- Loose monetary policy has lasted for about a decade, meaning that investors have become used to central banks protecting the financial system.
- As a result, they feel safer in taking added risk, which could lead to a market crash.
Market volatility has been low, meaning that stock prices have been stable for a long time.
Some investors have interpreted this as a sign of current market risk and that there could be a sudden correction in stock markets, meaning many people could be about to lose vast sums of money.
"I believe low volatility to be the result of years of monumental liquidity injections by major central banks and their reflexive effect on investors' behavior and the buy-the-dip mentality, expecting central banks to hold their back," Francesco Filia, chief executive officer of Fasanara Capital, told CNBC via email.
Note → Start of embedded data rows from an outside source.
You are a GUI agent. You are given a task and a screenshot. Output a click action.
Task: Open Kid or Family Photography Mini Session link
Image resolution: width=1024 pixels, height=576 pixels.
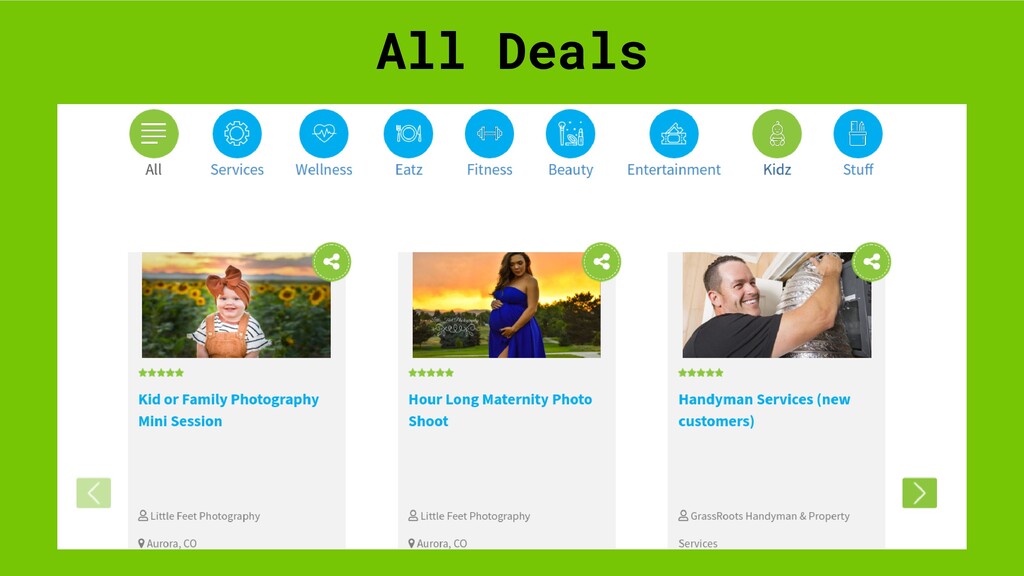click(x=229, y=410)
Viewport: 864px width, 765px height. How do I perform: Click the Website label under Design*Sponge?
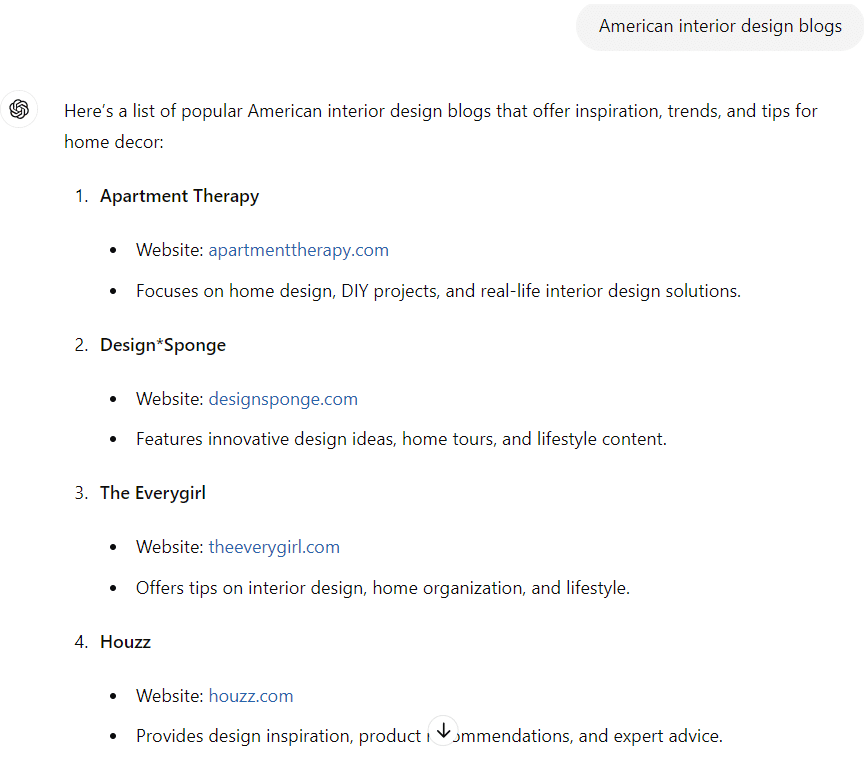(168, 398)
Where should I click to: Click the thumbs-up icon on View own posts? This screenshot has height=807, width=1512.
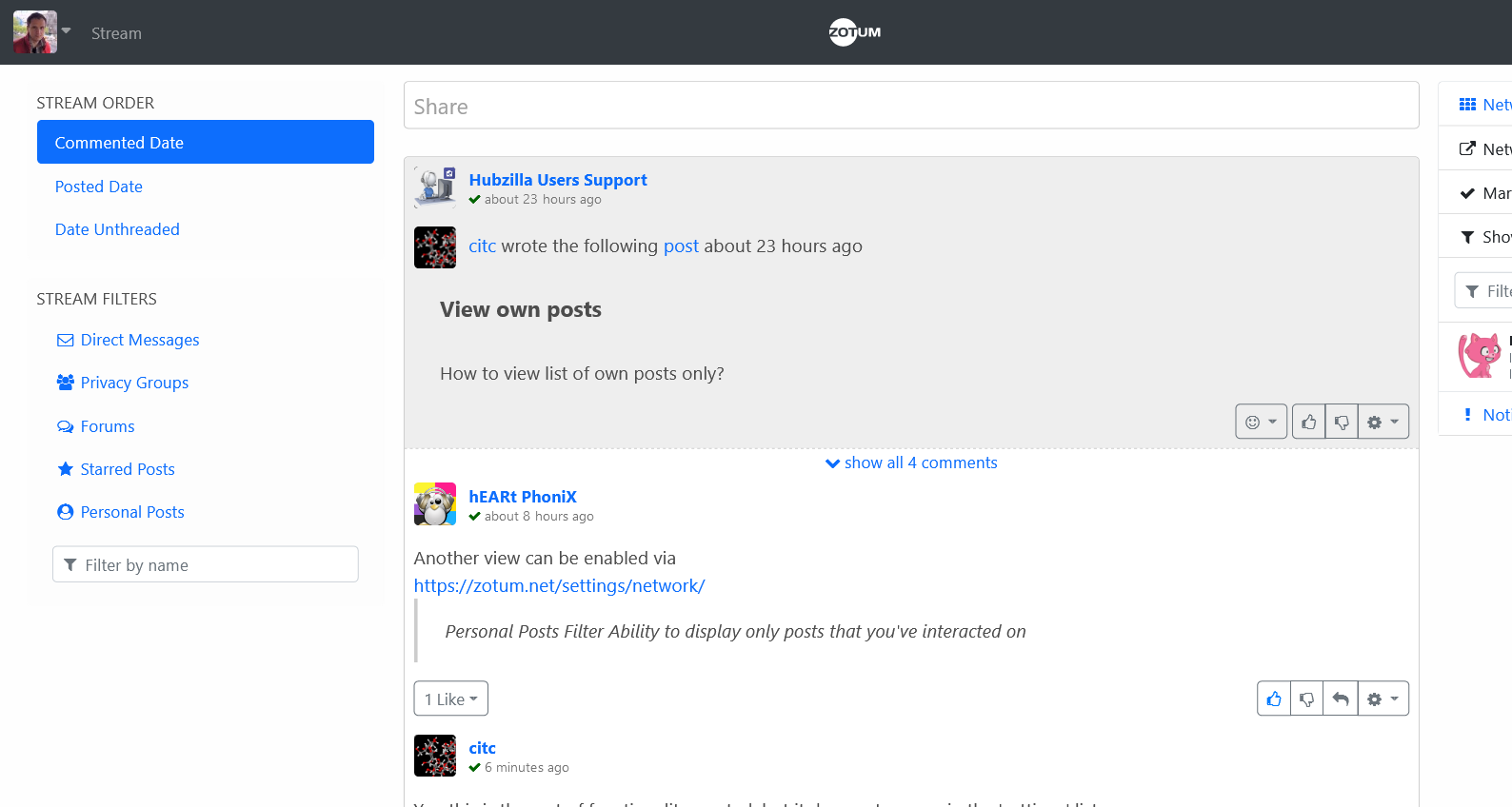[1308, 422]
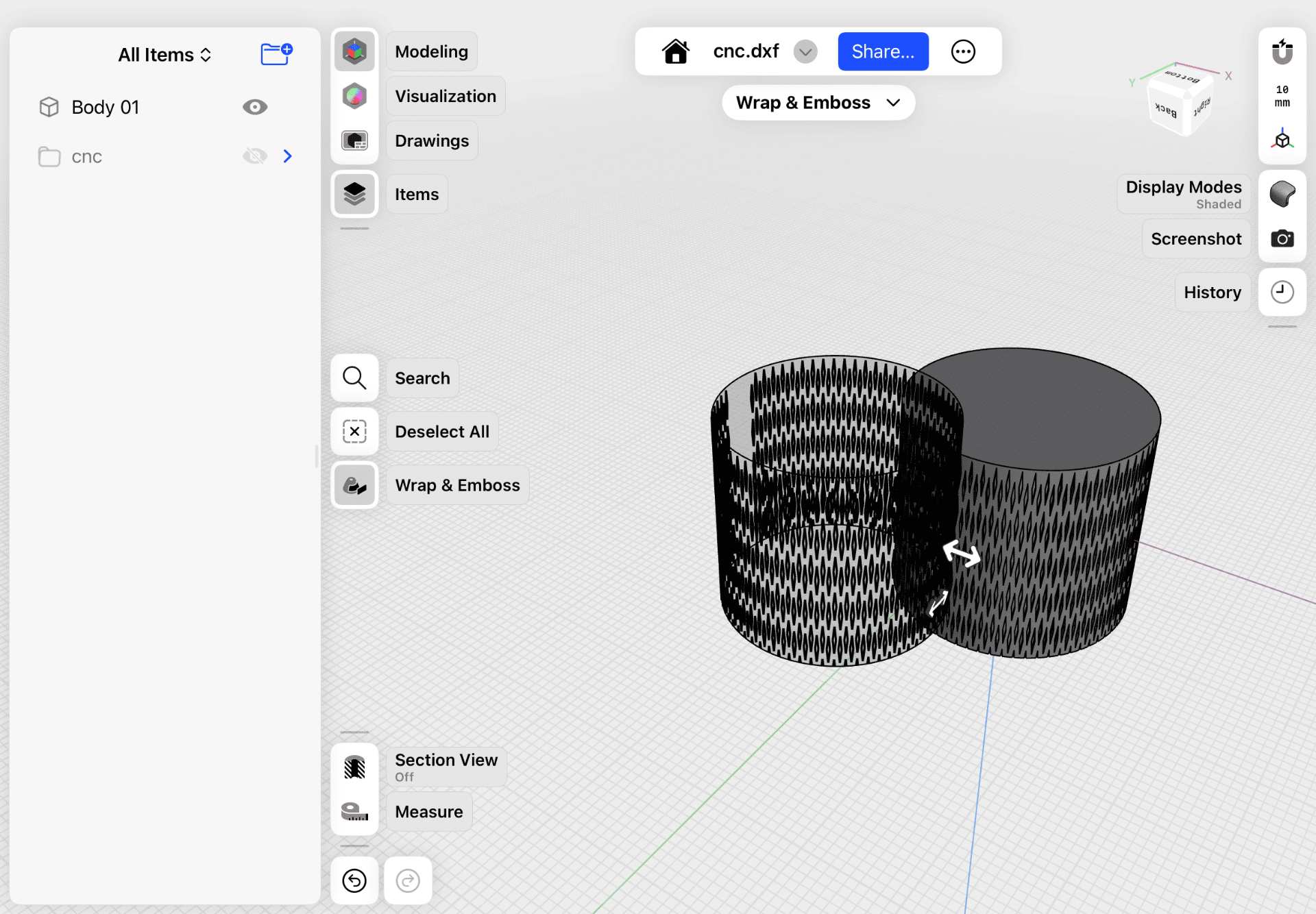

In the aftermath of the 2008 financial crisis, central banks began buying large amounts of sovereign bonds to ensure there will be liquidity in the markets, despite the collapse of some banks and high levels of individual and corporate debt.
However, their loose monetary policy has lasted for about a decade, meaning that investors have become used to central banks protecting the financial system. As a result, they feel safer in taking added risk.
"Low volatility may eventually prove to be a trap for markets, when the tide turns, suddenly revealing the pressure cooker it led investors into," Filia said.
"Low volatility sows the seeds of its own demise, as it leads to complacency, excess risk-taking, excess leverage and a vast correlation across investment strategies: in the words of Hyman Minsky, stability is destabilizing."
Daniel Lacalle, chief economist at Tressis, told CNBC Wednesday that "even the mildest change on volatility as seen this week can cause abrupt moves in markets."
The VIX, which shows the market's expectation of 30-day volatility, hit a five-month high Tuesday while U.S. stocks saw back-to-back declines — which have been uncommon lately. At the same time, bond markets have seen yields rising close to the 3 percent level, adding to concerns of a potential market correction.
"Personally, I would probably look at a combination of extended valuation levels and much talk that markets can only go up from here, while the economic outlook is increasingly uncertain or overheating," Lothar Mentel, chief executive officer at Tatton Investment Management, told CNBC via email.
He explained that he has extended valuations in the U.S., but there is much talk that U.S. stocks are about to fall while the economic outlook is currently pretty stable. "The worst we can see on the horizon is a slowing in the growth of growth itself, rather than growth turning negative," he said.
"So I am afraid low equity volatility is always a concern, but by no means 'the canary in the coal mine' on its own."